If her budding discography and unique stage craft is anything to go by, Lindsey is one not just for the now but for the future.
We live in a country where any song that is not heavy hitting or can’t get you dancing, no matter how good it is stands the chance of going unnoticed.
An undefined industry where there is a major issue with classifying our sounds and award organizers who supposedly should know better failing to remedy the situation.
One genre of music that has constantly been a victim of misclassification in Nigeria is Alternative Music. If your music isn’t Pop, call it Alternative Music.
If Nigerians don’t understand the sound, they tag it Alternative Music, If it sounds anything like the unusual, call it Alternative Music and as such, it has over the years been aptly tagged as a music genre for those who have no music genre.
For proper definition, Alternative Music, also known as Alternative Rock is a sub genre of rock music that emerged from the underground sometime in the 1980s and has grown in quantifiable leaps in the 1990s & 2000s worldwide.
In an industry that lacks proper structures to cover for all forms of sounds, where even rap music which has hit mainstream successes still struggle to find its place, it is no surprise that whilst alternative music has steadily found its place in the entertainment landscape worldwide, a lot of Nigerians are yet to come to terms with this genre.
As a lover of Rap and one partial to the genre, my taste in music evolved over the past years as more rappers began to break out of their comfort zones, infusing new styles and collaborating with other artists.
Hence, when I first saw Nneka with her big mass of hair and a guitar in her hands performing, even though one couldn’t immediately connect to her sound, there was this unique feel, an ethereal charm to her music that got you hooked.
Then over the years, the likes of Asa took the sounds to new heights, Brymo with impeccable song writing skills, Bez, who indeed is a Super Sun, with younger acts like Ruby Gyang, Falana, Aramide all contributing their bit in making the genre more pronounced.
Another one who has however brought a different beam of light on the genre is the amiable Lindsey Abudei. Her debut album, And the bass is Queen, dropped last year and gained positive reviews across all spheres.
The album paraded sounds like ‘Have You?’, ‘Libra Man’, ‘Scream at the Sun’ and ‘Out the Magazine’ making it a collector’s item. A brief journey into her career reveals a woman who first caught our attention when she featured on M.I Abaga’s ‘Jehovah’.

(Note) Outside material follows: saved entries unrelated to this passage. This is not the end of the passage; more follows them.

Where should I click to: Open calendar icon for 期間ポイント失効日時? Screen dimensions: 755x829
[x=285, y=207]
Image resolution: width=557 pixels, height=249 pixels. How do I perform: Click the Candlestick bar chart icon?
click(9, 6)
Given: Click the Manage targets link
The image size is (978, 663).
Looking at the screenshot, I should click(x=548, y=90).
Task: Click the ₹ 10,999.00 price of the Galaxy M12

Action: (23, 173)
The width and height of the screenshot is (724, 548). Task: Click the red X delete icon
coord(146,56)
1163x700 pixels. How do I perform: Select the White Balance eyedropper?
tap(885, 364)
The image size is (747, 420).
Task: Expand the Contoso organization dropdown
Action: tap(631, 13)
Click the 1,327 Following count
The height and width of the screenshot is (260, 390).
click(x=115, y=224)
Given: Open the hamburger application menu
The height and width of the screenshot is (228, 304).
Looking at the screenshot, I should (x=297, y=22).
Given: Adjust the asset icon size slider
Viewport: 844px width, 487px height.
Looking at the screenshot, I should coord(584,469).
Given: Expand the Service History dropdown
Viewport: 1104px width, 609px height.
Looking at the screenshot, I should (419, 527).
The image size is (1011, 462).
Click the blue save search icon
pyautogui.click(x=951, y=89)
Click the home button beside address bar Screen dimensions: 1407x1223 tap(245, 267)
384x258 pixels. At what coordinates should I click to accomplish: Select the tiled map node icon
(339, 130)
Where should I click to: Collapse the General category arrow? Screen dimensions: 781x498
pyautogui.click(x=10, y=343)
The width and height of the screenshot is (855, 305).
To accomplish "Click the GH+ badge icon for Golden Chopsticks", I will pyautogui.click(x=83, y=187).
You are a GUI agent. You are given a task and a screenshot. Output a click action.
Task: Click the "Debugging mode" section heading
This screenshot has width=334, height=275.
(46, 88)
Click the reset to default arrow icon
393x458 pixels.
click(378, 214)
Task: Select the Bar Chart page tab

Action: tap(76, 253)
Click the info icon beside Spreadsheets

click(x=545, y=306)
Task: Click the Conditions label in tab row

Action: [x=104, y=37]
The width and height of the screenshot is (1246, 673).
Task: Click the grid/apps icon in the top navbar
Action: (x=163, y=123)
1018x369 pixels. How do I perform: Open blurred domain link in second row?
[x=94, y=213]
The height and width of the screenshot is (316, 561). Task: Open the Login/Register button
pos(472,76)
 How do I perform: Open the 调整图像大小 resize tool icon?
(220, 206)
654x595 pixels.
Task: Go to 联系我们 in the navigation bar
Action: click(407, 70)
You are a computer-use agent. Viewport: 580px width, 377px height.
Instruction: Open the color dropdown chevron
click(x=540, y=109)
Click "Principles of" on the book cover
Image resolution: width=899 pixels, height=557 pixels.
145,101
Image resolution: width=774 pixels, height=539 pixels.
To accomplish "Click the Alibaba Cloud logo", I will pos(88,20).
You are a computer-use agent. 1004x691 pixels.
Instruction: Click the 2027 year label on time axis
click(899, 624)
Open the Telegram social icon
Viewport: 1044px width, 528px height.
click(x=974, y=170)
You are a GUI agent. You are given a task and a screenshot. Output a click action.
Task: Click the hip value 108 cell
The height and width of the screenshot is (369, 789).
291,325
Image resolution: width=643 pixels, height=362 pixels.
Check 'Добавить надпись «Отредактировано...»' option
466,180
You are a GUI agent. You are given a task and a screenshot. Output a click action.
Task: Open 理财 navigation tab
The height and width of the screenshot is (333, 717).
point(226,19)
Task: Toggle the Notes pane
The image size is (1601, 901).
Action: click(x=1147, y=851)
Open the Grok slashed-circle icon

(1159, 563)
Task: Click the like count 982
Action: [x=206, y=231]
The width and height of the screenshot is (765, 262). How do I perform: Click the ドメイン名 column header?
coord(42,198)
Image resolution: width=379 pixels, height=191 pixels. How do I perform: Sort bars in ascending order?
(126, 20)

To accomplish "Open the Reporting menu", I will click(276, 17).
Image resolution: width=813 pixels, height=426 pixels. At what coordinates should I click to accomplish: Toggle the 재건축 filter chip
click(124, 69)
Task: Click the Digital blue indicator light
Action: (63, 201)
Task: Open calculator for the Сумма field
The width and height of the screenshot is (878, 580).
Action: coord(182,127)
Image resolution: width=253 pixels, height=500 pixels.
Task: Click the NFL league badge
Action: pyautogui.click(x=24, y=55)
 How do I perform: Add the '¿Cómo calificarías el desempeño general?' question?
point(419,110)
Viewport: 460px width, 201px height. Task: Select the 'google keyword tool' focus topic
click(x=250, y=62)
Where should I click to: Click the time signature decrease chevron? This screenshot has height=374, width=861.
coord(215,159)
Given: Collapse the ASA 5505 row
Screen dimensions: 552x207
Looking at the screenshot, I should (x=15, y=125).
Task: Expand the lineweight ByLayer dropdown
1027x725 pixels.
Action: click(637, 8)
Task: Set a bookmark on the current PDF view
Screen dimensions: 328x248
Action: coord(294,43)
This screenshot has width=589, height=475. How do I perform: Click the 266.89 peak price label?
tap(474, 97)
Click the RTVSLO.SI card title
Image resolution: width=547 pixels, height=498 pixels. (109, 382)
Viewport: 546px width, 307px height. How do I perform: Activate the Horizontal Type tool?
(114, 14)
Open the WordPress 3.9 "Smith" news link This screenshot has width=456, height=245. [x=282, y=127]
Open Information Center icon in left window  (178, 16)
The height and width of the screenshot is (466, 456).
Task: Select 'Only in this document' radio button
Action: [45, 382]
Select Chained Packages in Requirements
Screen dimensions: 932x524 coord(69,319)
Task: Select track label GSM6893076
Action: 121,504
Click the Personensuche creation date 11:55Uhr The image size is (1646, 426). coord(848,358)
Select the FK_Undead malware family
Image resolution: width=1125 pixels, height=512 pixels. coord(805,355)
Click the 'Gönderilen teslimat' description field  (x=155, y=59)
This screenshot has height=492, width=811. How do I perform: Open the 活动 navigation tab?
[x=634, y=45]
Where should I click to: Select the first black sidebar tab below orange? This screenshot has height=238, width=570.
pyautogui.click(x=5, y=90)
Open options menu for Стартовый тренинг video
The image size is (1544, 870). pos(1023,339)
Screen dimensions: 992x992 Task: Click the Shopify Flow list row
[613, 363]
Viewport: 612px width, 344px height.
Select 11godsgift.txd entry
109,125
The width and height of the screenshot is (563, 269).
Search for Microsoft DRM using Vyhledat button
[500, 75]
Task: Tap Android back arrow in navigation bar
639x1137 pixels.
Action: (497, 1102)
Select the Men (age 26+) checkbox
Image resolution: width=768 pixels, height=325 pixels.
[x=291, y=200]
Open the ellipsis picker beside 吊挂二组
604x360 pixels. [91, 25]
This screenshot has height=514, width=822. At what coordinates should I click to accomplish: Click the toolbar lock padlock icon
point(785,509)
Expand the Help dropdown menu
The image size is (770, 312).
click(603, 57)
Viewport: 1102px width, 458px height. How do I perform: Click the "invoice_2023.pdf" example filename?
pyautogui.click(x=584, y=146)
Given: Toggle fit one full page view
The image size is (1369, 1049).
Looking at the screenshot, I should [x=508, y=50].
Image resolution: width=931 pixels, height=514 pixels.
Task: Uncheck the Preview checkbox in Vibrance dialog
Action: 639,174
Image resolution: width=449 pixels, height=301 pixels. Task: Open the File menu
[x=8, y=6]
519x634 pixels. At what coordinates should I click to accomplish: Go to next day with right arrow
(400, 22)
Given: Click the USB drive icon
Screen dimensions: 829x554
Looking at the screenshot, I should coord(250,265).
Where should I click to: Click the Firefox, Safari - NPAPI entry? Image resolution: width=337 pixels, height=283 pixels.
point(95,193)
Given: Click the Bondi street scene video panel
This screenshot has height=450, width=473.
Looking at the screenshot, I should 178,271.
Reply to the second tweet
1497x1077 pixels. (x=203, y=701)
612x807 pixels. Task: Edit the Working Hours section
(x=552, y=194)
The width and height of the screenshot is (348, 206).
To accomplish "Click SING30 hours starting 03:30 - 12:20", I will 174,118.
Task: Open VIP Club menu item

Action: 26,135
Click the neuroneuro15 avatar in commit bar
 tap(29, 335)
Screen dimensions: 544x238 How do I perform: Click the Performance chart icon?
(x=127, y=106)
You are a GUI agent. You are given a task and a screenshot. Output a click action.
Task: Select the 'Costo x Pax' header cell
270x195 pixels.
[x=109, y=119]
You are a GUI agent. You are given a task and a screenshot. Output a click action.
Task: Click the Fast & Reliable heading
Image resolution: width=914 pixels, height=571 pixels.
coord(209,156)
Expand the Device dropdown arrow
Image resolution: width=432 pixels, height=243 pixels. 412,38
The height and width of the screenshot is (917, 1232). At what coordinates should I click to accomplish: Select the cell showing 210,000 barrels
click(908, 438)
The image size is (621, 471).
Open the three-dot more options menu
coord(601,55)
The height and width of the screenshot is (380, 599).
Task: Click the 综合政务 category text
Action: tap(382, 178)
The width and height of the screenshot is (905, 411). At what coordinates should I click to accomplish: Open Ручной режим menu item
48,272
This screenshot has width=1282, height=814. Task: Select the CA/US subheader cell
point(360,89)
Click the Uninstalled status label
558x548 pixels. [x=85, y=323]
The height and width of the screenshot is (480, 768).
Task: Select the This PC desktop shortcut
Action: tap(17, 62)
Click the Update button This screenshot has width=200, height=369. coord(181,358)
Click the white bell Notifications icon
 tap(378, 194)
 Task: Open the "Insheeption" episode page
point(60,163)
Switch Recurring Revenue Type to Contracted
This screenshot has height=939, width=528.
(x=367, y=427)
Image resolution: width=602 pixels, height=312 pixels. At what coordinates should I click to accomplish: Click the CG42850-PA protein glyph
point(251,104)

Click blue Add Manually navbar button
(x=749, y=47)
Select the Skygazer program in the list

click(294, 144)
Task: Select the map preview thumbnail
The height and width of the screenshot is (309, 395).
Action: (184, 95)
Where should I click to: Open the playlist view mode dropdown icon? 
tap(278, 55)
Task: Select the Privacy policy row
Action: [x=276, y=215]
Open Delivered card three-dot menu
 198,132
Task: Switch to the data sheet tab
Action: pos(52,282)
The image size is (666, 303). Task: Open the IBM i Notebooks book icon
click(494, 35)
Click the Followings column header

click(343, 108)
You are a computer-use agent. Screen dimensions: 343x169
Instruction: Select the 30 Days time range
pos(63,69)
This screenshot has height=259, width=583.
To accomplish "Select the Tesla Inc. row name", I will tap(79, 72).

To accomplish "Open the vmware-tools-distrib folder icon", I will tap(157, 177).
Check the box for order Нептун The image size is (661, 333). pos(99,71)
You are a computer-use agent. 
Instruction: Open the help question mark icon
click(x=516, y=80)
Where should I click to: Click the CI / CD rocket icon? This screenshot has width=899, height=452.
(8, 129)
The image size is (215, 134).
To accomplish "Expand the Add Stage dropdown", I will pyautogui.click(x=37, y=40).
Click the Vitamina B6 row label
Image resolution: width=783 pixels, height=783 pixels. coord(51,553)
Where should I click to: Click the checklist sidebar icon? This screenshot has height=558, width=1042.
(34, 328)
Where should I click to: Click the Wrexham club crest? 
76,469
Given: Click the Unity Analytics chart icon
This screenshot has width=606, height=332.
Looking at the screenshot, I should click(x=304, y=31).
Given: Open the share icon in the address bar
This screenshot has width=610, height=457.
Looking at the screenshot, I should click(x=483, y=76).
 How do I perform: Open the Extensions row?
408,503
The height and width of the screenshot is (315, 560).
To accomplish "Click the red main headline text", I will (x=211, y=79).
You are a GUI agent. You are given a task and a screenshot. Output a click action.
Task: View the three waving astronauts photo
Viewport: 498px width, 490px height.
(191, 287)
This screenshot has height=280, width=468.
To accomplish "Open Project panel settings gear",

The Project Fame alumni is a songwriter and guitarist who released her first body of work titled Brown the EP in 2013. The eight-tracker project paraded songs like ‘Believe’ featuring Ese Peters and her covers of Asa’s ‘Jailer’ and Fela’s ‘Palava’.
This was her first offering in the industry and even though it made very little impression on the music scene, she considers it as her ‘teething period’ as she groomed and found her sound.
Clearly, Alternative Music still has a long way to go in Nigeria, artistes like Lindsey Abudei have however proven that amidst the over saturated and recycled pop sound that occupies the radio stations and online platforms, music can indeed be yet refreshing again and song writing, an art to be desired.
And the Bass is Queen had sounds that were colorful and endearing, songs that were deeply reflective and also showcased an artiste who was daring enough to throw her style into an underappreciated sphere whilst making it relative without trying to downplay quality.
Love and life was the theme, some songs ended before it had even started making you yearn for more, other songs took you through a journey that mirrored how life hits us on several levels, on the album, Miss Abudei hit home and crossed the finish line in bright glory.
It will be foolhardy to expect the fire of Alternative music to spread across Nigerians with rapid pace, but more people are beginning to take notice, more shows are being held strictly for alternative music and the artistes are getting better with their sound especially their stage performances where there is indeed live instruments and proper musicianship on display.
Lindsey Abudei, who holds the likes of Stevie Wonder and Norah Jones as her inspiration, has a strong voice which echoes raw emotions laced over guitar strings. She understands that her sound is less conventional and is not relenting with maintaining her standards; and a desire to take her rightful place on the scene.
Young female artistes like Lorde and Lana Del Rey are flying the alternative flag on the international scene and if her budding discography and unique stage craft is anything to go by, Lindsey is one not just for the now but for the future.
If Bez is the King of Alternative music, then maybe, just maybe the Bass really is Queen.